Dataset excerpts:
※ ※ ※

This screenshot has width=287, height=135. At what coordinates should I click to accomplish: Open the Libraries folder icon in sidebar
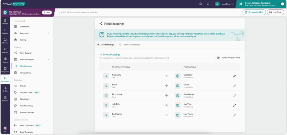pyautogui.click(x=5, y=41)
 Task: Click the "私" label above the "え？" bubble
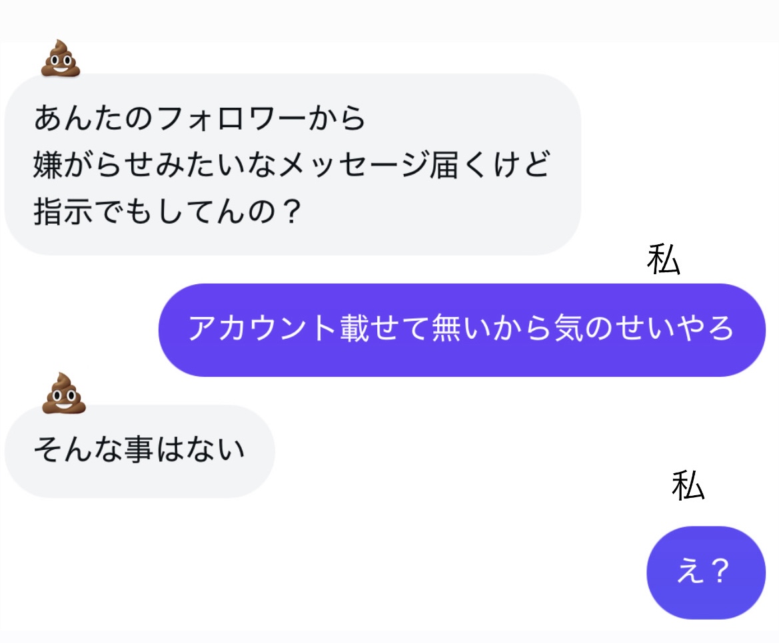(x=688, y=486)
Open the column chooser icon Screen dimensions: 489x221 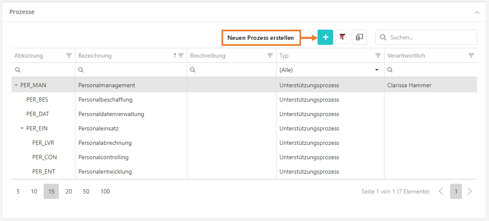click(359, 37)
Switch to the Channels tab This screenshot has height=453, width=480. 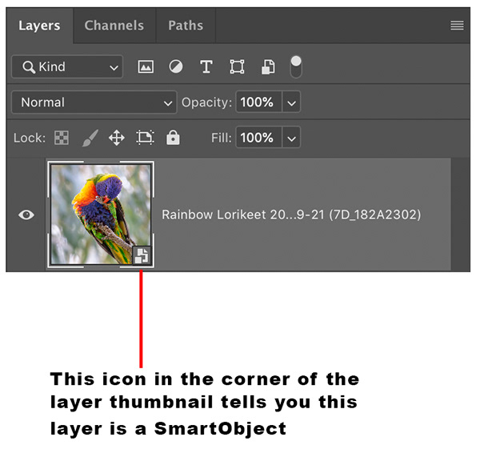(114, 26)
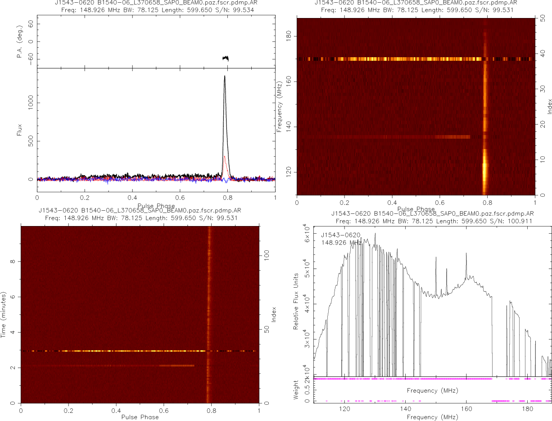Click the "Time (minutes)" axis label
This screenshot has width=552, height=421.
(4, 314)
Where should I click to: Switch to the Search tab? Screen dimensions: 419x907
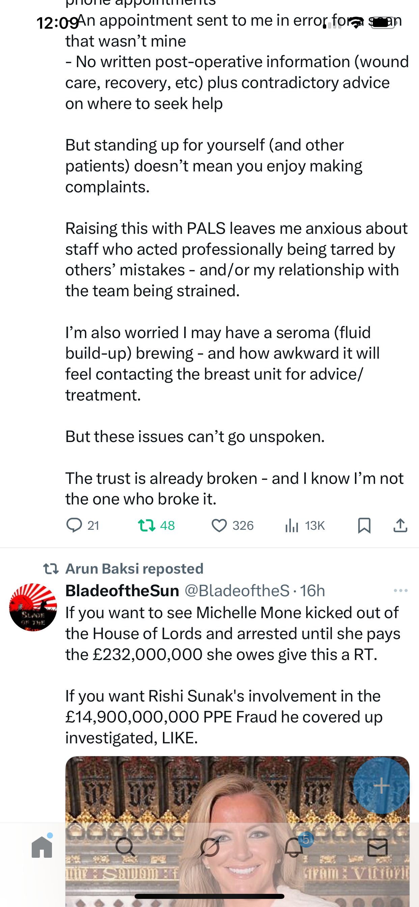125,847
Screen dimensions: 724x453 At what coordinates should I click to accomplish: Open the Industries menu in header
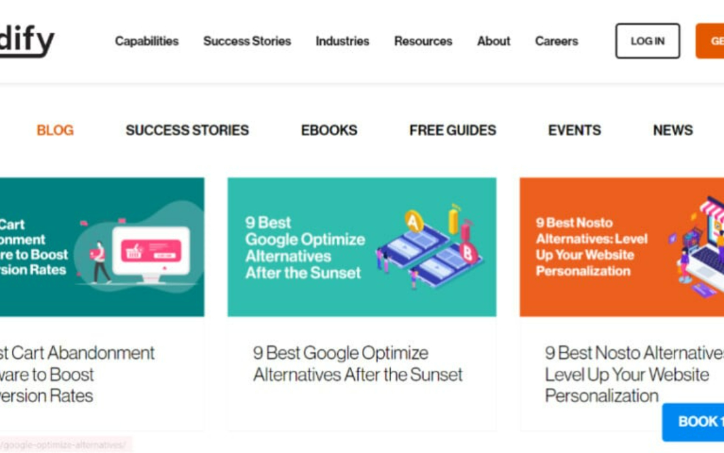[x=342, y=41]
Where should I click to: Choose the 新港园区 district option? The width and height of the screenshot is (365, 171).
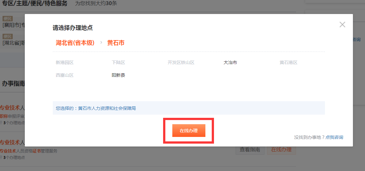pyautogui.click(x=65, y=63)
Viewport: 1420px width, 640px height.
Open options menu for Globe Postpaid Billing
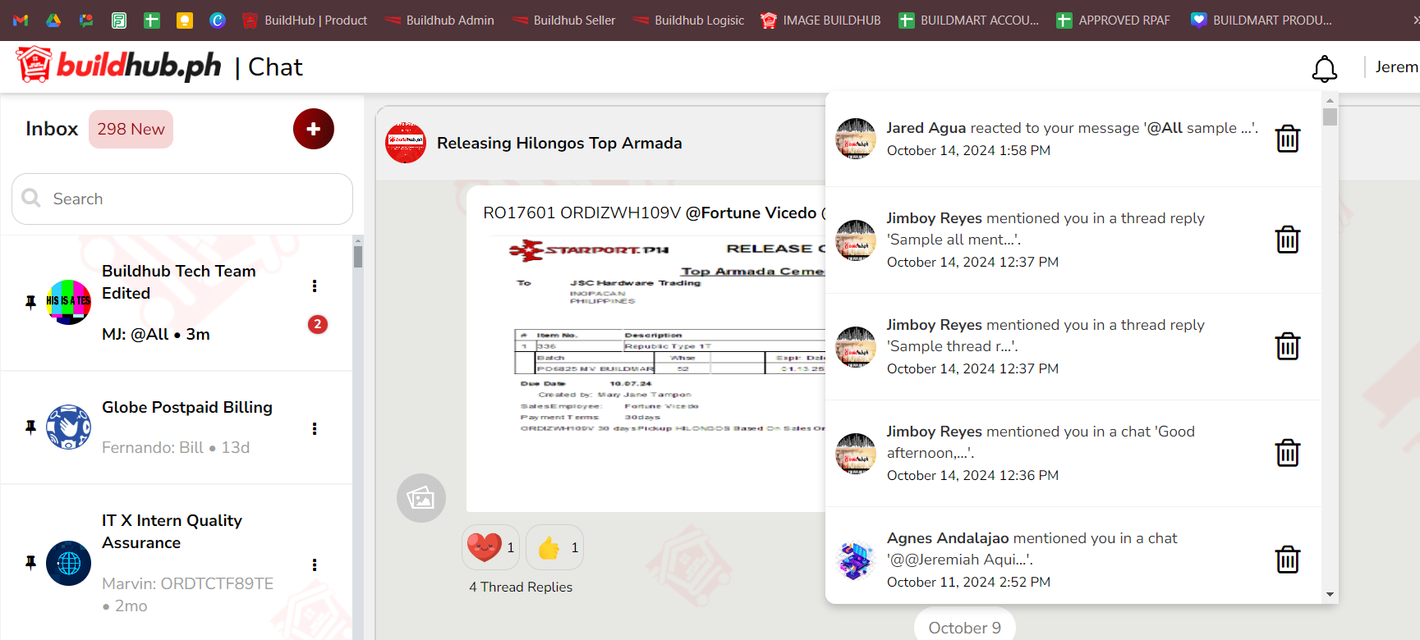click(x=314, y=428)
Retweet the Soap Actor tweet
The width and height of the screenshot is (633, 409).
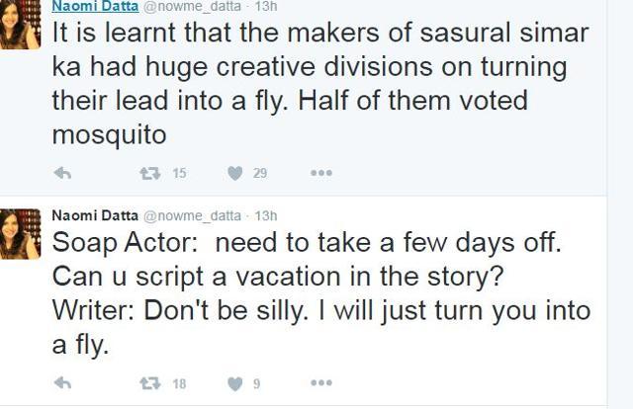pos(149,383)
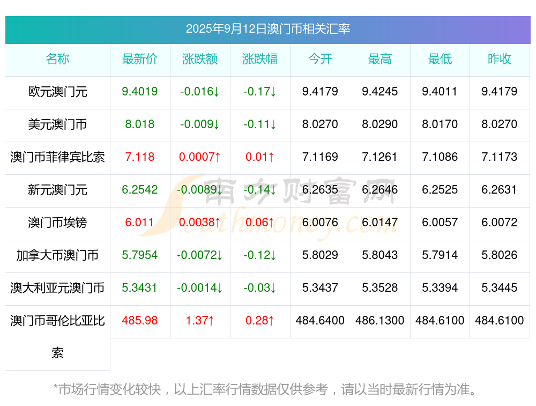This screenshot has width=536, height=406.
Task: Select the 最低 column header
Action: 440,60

※ ※ ※

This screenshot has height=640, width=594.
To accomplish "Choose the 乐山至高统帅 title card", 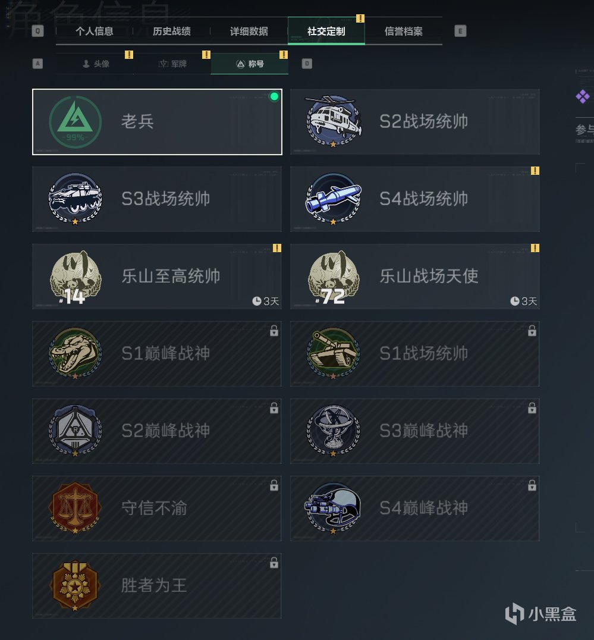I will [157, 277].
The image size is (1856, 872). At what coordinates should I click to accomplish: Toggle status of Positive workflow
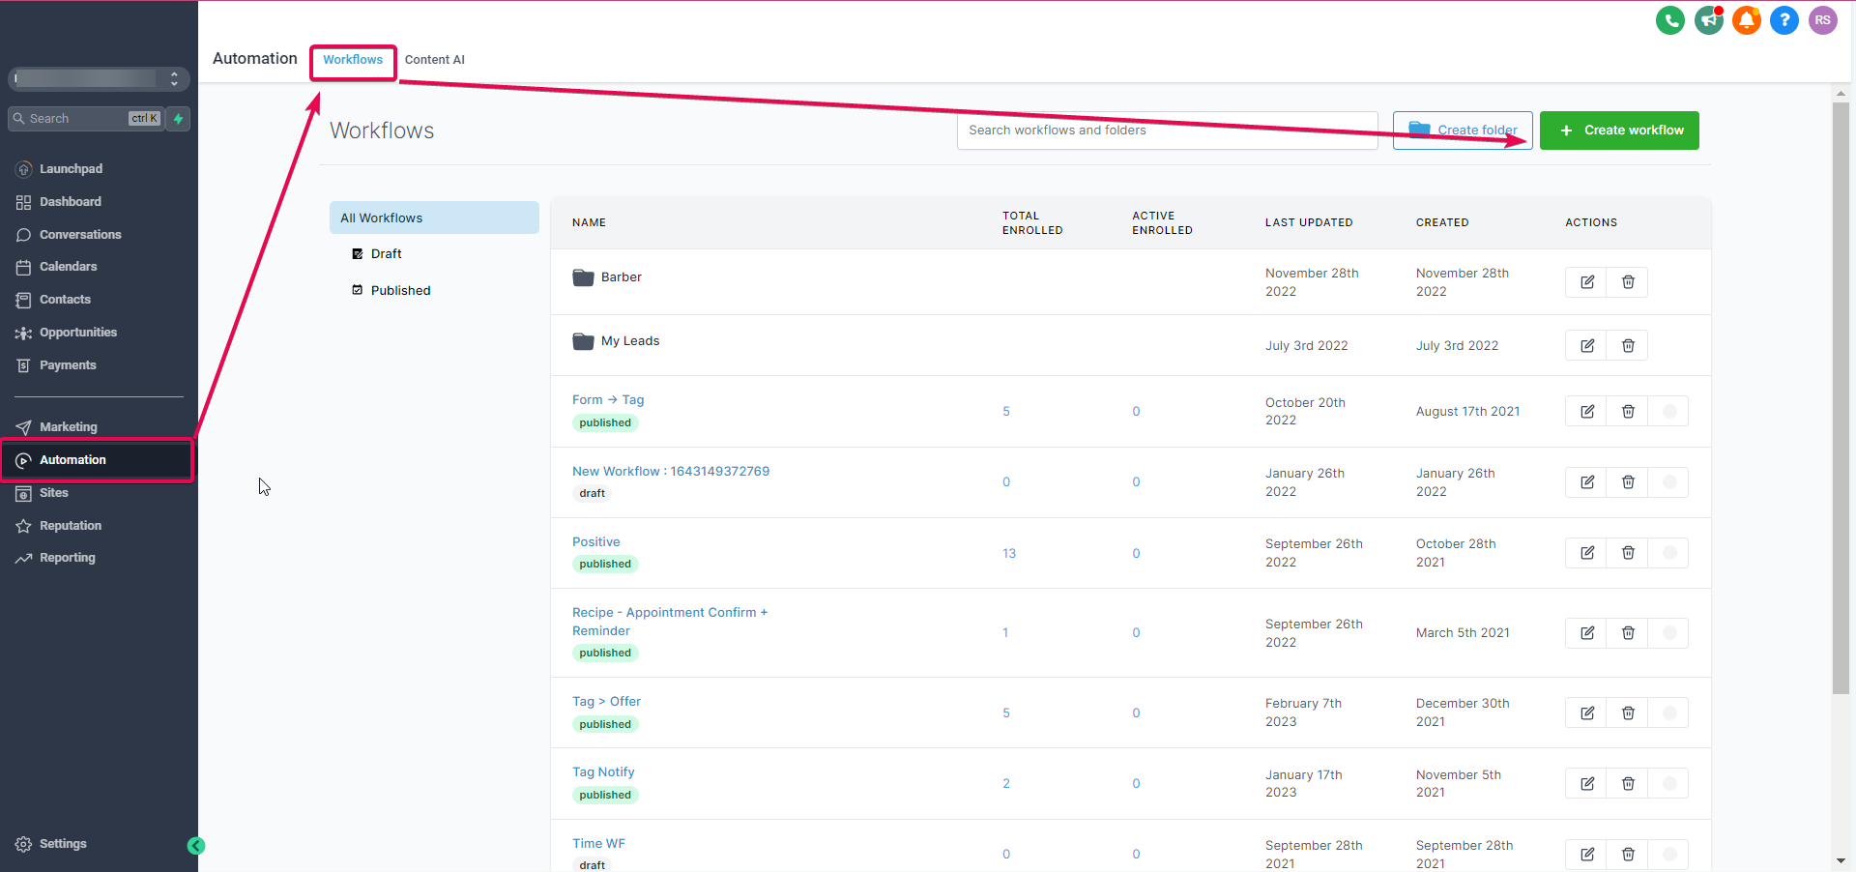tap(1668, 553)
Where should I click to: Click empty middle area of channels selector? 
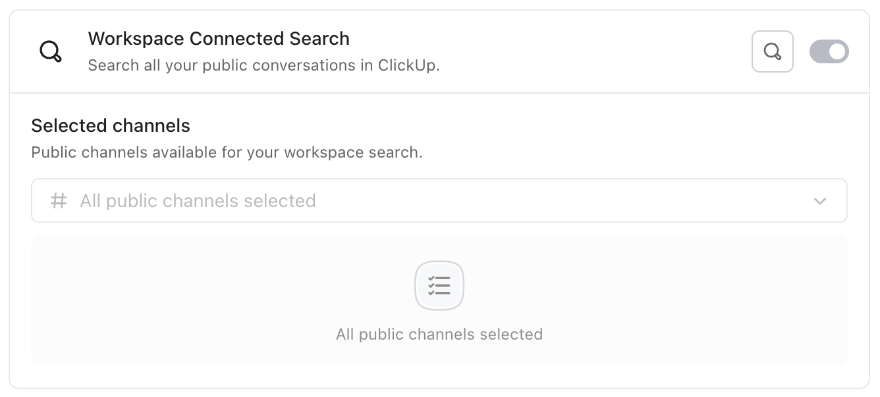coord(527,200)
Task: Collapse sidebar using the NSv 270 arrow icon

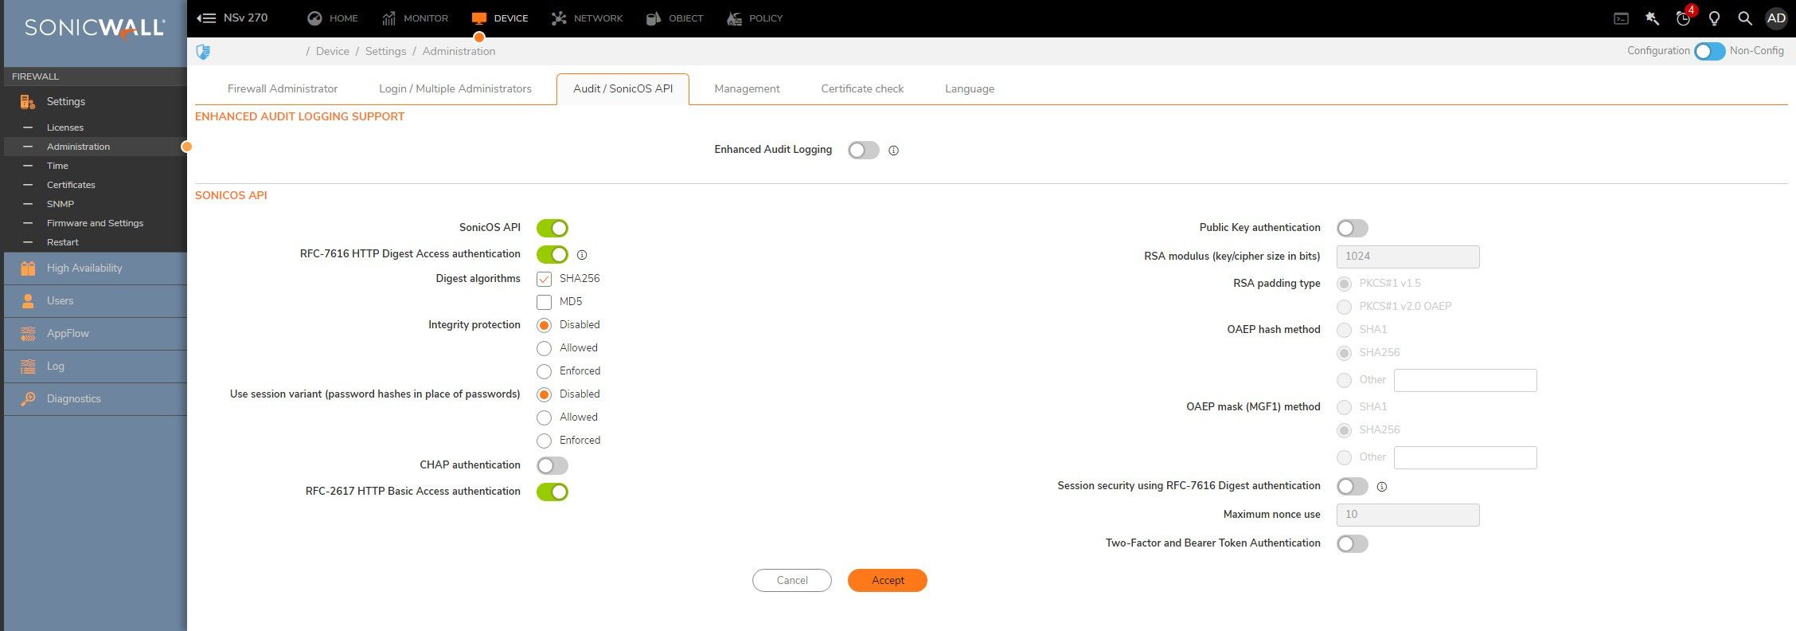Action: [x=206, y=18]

※ ※ ※

Aim of the exercise:
Retype the lines above exactly as they appear, from the line containing "Viewport: 1420px width, 640px height." through the line containing "Retweet the Soap Actor tweet", and leave out any pictures.

Solved problem:
Viewport: 1420px width, 640px height.
Open options menu for Globe Postpaid Billing
click(x=314, y=428)
Retweet the Soap Actor tweet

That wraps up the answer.